Wednesday, September 14, 2011

You Could Believe in Nothing



I was thrilled to see this almost entirely glowing review of St. John's author Jamie Fitzpatrick's new (and first) novel, You Could Believe in Nothing, in the Globe and Mail's online books coverage yesterday. I had the pleasure of working with Jamie on the manuscript and it's satisfying to see it so well received.

Friday, September 9, 2011

Summer reading


Seven Rivers of Canada by Hugh MacLennan (Macmillan, 1961)

I found this at our neighbourhood used bookstore early in the summer and was really taken with the design. The cover stripes (seven blue ones for seven rivers) I think are a subtle way of illustrating the subject without being too literal or, alternatively, having to choose one river to stand in for all. Can we please have more of this again in cover design?



The interior is equally simple but well thought out. Each chapter start includes a map of the respective river – running to two pages if the river requires it, one page if it’s more compact. The book’s designer was Leslie (Sam) Smart, one of the founding members of the Society of Graphic Designers of Canada, and whose name I know mainly because of Canadian type designer Rod McDonald’s font Smart Sans, created to commemorate Smart after his death in 1998.

In his introduction MacLennan says: “A knowledge of the Canadian rivers will recover this earlier sense of time in Canada.
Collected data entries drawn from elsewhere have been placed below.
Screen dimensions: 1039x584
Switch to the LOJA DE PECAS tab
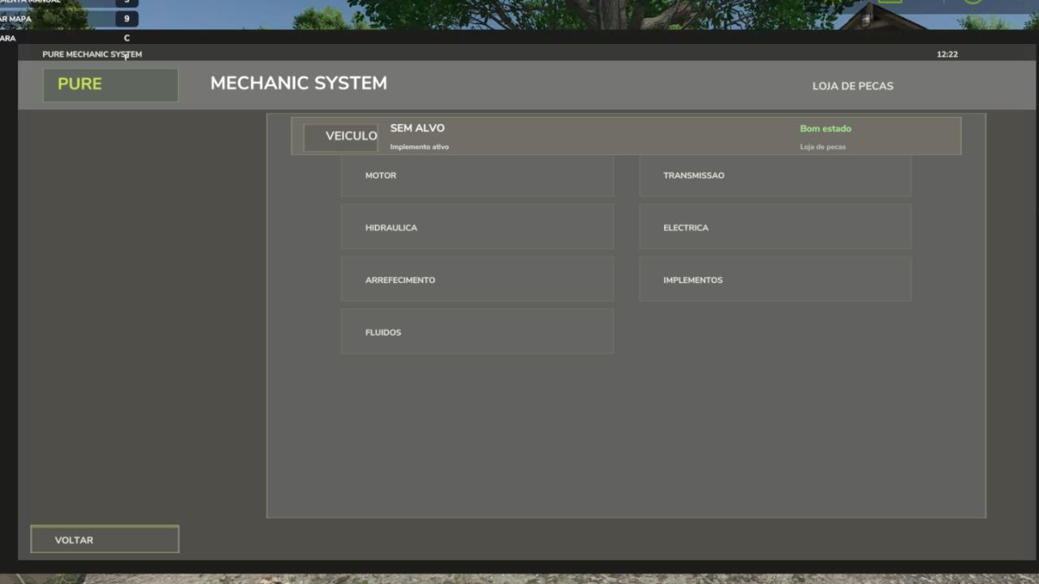[852, 86]
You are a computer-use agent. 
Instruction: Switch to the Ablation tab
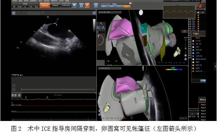coord(55,5)
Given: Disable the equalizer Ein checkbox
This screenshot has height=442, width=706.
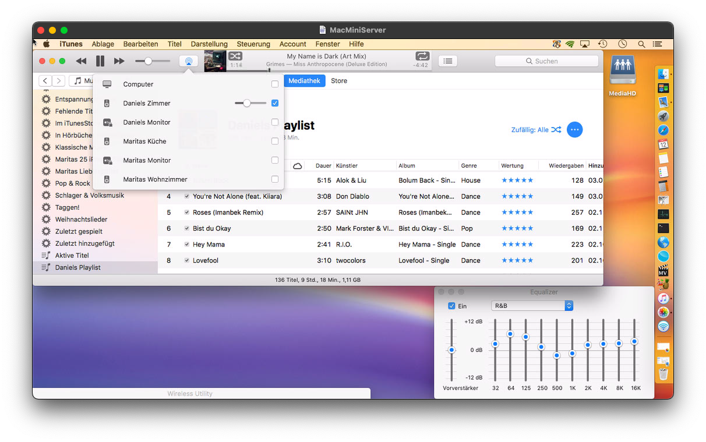Looking at the screenshot, I should click(x=451, y=306).
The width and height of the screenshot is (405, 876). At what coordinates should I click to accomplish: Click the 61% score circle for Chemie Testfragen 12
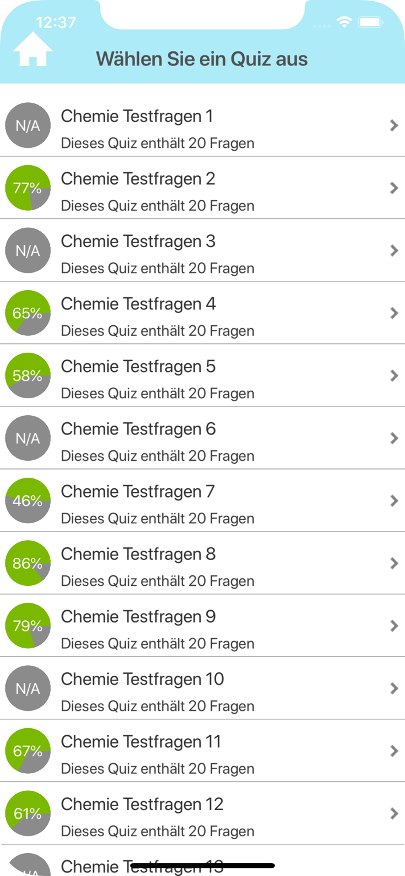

It will bring the old experience of the people out of the subconscious regions where it lies buried.” And by old experience he means not just pre-air travel but pre-railroad, although I have to say that while I’ve travelled more slowly (by bicycle) cross country, it’s mainly been during long train trips that I’ve felt any real inkling of what the whole project of Canada might mean to anyone at a personal level. Maybe I’m just softheaded about trains.

For each river (Mackenzie, St. Lawrence, Ottawa, Red, Saskatchewan, Fraser and St. John) MacLennan combines his own experiences of it with its history, including some of the earlier explorers to navigate it, the settlers who became dependent on it and what it brought, and the gradually changing role of each one in settlement patterns and economics across the country.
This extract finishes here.